Toutes ces manœuvres ont comme d’habitude pour but de discréditer les pays marxistes ou d’éliminer les leaders du tiers-monde et de se débarrasser ainsi par des manipulations de ce qui pourrait s’opposer à l’ordre capitaliste international. Et pour ce faire, les puissants travaillent la main dans la main, sans respect des lois et des règles élémentaires de la démocratie. La vision qui nous est d’habitude donnée du monde par le pouvoir et les médias semble donc complètement déformée !

Moins grave mais tout aussi malhonnête est le trafic découvert par le privé Eugène Tarpon dans Que d’os ! Un laboratoire de fabrication d’héroïne se dissimule dans les locaux d’une organisation bizarre à tendance sectaire, les Skoptsys Réformés. Ici les malfrats sont couverts par un homme politique, le député Mauchemps. Chauffard, le commissaire qui s’occupait initialement de l’affaire, en a été dessaisi sans raison au profit du commissaire Madrier, simplement parce qu’il progressait trop dans l’enquête. Ici ce sont des truands internationaux qui ont des protections à la fois policières et politiques.

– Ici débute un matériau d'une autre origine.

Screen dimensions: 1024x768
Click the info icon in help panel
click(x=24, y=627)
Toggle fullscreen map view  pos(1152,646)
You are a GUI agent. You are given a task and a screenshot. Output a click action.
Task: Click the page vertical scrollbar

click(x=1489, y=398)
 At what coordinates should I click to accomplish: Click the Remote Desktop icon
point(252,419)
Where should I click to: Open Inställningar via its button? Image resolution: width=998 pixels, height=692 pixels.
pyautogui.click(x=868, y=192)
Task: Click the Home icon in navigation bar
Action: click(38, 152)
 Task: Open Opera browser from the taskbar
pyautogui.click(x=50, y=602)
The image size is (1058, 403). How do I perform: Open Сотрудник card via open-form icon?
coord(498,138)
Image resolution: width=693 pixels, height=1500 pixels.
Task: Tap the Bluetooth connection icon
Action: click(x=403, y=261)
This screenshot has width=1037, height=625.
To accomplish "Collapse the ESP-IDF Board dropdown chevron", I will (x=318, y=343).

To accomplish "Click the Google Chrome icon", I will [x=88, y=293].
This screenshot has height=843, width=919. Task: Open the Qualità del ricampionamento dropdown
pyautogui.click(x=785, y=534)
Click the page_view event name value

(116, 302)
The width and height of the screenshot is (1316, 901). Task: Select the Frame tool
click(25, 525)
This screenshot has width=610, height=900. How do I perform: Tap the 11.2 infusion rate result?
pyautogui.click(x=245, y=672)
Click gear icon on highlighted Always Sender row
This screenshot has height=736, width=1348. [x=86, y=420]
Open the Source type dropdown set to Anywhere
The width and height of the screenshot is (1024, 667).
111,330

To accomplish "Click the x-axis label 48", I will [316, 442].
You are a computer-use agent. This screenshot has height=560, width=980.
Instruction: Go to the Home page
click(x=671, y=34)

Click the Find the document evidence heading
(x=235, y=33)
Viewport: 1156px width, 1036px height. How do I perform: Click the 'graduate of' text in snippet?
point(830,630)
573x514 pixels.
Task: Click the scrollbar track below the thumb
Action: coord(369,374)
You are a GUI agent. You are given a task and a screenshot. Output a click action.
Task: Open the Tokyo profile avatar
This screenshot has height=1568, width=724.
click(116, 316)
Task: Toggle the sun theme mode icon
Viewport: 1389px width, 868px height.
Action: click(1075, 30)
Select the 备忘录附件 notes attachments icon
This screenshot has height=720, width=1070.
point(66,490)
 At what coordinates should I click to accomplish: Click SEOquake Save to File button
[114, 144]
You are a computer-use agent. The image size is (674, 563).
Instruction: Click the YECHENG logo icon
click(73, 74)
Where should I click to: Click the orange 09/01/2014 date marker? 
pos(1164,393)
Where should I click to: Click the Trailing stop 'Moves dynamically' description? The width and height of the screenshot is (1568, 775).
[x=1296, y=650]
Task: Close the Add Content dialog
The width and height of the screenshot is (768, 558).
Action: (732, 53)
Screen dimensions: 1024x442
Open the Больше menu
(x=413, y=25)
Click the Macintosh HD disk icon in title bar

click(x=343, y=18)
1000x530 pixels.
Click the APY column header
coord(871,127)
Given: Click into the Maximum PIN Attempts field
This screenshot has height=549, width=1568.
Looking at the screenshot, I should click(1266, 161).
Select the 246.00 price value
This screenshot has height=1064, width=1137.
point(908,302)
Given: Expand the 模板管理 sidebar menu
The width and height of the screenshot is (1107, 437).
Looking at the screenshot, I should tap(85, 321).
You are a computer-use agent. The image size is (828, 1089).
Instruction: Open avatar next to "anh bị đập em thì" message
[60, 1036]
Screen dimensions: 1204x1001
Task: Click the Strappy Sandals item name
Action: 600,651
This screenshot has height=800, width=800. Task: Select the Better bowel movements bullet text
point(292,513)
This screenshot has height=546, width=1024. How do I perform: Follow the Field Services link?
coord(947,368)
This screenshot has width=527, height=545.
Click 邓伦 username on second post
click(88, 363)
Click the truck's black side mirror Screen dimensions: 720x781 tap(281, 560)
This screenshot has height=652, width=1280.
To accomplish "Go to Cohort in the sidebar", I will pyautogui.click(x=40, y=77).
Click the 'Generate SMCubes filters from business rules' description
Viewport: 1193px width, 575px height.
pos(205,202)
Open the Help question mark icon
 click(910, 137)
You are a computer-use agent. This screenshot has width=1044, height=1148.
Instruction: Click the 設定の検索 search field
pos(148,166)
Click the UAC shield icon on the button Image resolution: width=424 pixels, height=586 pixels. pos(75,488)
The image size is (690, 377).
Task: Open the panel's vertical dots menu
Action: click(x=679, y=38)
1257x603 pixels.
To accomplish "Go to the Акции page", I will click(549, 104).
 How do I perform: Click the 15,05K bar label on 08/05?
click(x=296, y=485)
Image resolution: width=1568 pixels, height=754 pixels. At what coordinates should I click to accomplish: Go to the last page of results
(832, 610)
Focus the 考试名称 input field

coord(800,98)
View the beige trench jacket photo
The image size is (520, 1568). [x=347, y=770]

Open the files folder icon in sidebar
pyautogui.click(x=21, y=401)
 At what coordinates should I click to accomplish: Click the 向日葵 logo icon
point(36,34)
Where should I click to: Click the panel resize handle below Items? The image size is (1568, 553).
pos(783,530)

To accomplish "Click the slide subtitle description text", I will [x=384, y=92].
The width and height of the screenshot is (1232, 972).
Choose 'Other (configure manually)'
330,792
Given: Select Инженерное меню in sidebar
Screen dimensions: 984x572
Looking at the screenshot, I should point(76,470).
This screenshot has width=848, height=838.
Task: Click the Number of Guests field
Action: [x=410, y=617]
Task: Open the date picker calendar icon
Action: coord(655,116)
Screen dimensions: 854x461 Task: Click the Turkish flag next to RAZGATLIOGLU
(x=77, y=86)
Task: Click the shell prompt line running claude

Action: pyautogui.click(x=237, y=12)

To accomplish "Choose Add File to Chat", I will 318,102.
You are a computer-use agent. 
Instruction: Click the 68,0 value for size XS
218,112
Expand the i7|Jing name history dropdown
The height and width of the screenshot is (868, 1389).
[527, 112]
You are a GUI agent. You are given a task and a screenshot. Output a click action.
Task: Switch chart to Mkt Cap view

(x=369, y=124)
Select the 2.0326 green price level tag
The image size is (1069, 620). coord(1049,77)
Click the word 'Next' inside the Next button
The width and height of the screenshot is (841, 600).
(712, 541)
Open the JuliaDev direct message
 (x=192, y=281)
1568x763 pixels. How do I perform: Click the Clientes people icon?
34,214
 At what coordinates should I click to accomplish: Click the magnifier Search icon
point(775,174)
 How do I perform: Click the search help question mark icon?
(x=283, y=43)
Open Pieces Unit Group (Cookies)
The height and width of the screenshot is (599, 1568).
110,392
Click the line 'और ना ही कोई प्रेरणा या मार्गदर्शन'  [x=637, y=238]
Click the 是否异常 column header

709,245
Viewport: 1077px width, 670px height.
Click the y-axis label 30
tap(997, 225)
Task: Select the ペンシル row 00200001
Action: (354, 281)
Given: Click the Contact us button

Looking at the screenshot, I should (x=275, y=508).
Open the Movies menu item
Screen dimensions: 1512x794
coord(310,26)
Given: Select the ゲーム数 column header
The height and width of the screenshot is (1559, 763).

La conclusion de Tarpon est ironique. Naturellement on reconnaît des culpabilités mais les véritables instigateurs plus haut placés ne seront jamais punis. Georges Rose, le responsable du laboratoire, est mis en prison ainsi que le député Mauchemps qui était son employeur et avait des appuis dans la police. Les enquêtes administratives piétinent.».



Voilà. C’est tout pour le moment. Amitiés à tous.